**Yapılacak işler:**
**a)** Trabzon metninden "Yolları parke taşlı, limanı" sözlerinin geçtiği yerden başlayıp "maça gitmeyeni yoktu." sözlerinden sonra biten bölümü harfi harfine yaz.
**b)** Trabzon metnine göre kentte yazlık ve kışlık toplam kaç sinema vardı?
**c)** Trabzon metnini kaldığı yerden sürdür.

Yolları parke taşlı, limanı paket taşlı, Meydan'ı taş fırınlı; kışları uzun, yaylaları karlı, dağları sisli, ormanları puslu, yolları dardı. Eskiden Trabzon daha kibardı. İnsanı az, yağmuru çok; pazar günleri insanların kıymalısız, peynirlisiz günü yoktu. Yüzler güleç, insanlar yardımsever, okunan kitap sayısı çok, yazanı boldu. Denizi bereketli, balığı canlı, sahili çakıllı ve kumsalı çok, insanı toktu. Trabzon’da maça gitmeyeni yoktu.

Akşamları deniz kenarında bulunan gazinolara gidilir, iki tek atılırdı. Manolya ağacı, Trabzon hurması ve palmiye süslerdi park ve bahçeleri. Yazlık kışlık olmak üzere on sineması vardı. İstanbul’da sinemalarda hangi film oynuyorsa Trabzon'da da aynı filmler aynı hafta içinde oynardı. Kadınlar matinesini halam kaçırmazdı. Sokaklar ve yollar müze gibiydi. Chevrolet’in her çeşidine binebilirdin. Yıllara meydan okuyan tarihi liseleri ve eserleri vardı. Her türlü haksızlığa karşı insanı ayakta kalırdı.

**Veri kesiti:**
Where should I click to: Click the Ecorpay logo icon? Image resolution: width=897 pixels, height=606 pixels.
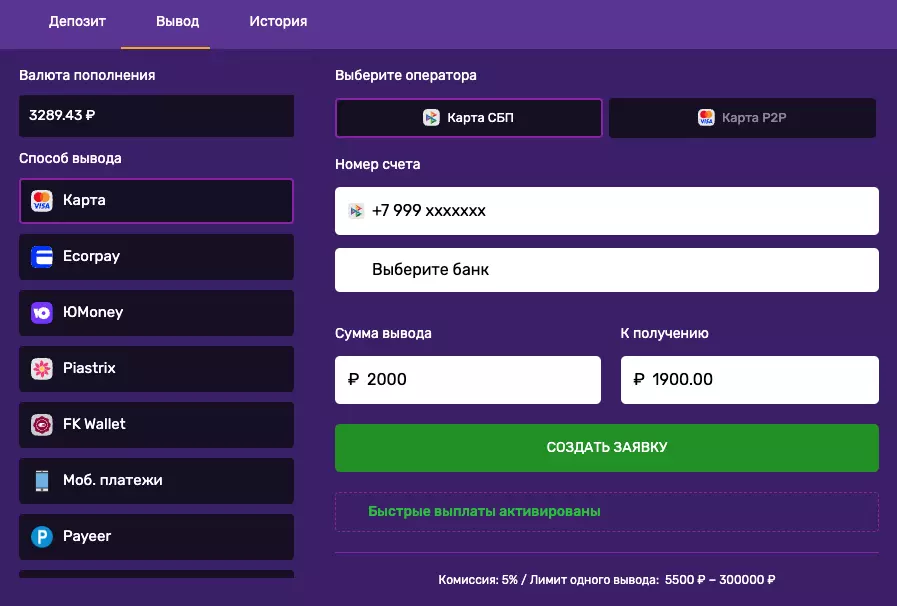pos(41,257)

**Yanıtlar:**
**a)**
Yolları parke taşlı, limanı paket taşlı, Meydan'ı taş fırınlı; kışları uzun, yaylaları karlı, dağları sisli, ormanları puslu, yolları dardı. Eskiden Trabzon daha kibardı. İnsanı az, yağmuru çok; pazar günleri insanların kıymalısız, peynirlisiz günü yoktu. Yüzler güleç, insanlar yardımsever, okunan kitap sayısı çok, yazanı boldu. Denizi bereketli, balığı canlı, sahili çakıllı ve kumsalı çok, insanı toktu. Trabzon’da maça gitmeyeni yoktu.

**b)** On sinema vardı.

**c)**
Her şey zamanında yapılır, sıra atlanılmazdı. Fırında hiç kimse bir başkasının önüne geçmek için sızlanmazdı. Kararlara uyulur, hiç kimse "Ben yaptım, oldu!" demezdi. Her şeyin açıklanılan bir mantığı, uyulan bir kuralı vardı. Her mahallenin bir kabadayısı, uyulacak kuralları olurdu. Mahalleden olan kıza bakılmaz, laf atılmazdı. Büyük konuşunca konuşulmaz, sadece dinlenirdi. Büyüğe saygı, küçüğe sevgi vardı. Okula yürüme gidilir, uzaksa dolmuşa binilirdi.

Denize bakılır, hayal kurulurdu. Özlem ve istek sanatçı doğururdu. Resim yapanı, şiir ve kitap yazanı vardı. Engebeli ve dik yolları, güçlü duruşları, isyankâr bakışları, güzel giyeni, karar alanı, balıkçılık yapanı, top oynayanı, boks yapanı, bakıra şekil vereni, hazır bilezik öreni, şarkı söyleyeni, tütün dikeni, marul ekeni, soğan dikeni, kese kağıdı yapanı, ara sokaklarda balık satanı, denizi koruyanı, eski evini onaranı, haksızlığa karşı duranı, herkese saygı duyanı vardı.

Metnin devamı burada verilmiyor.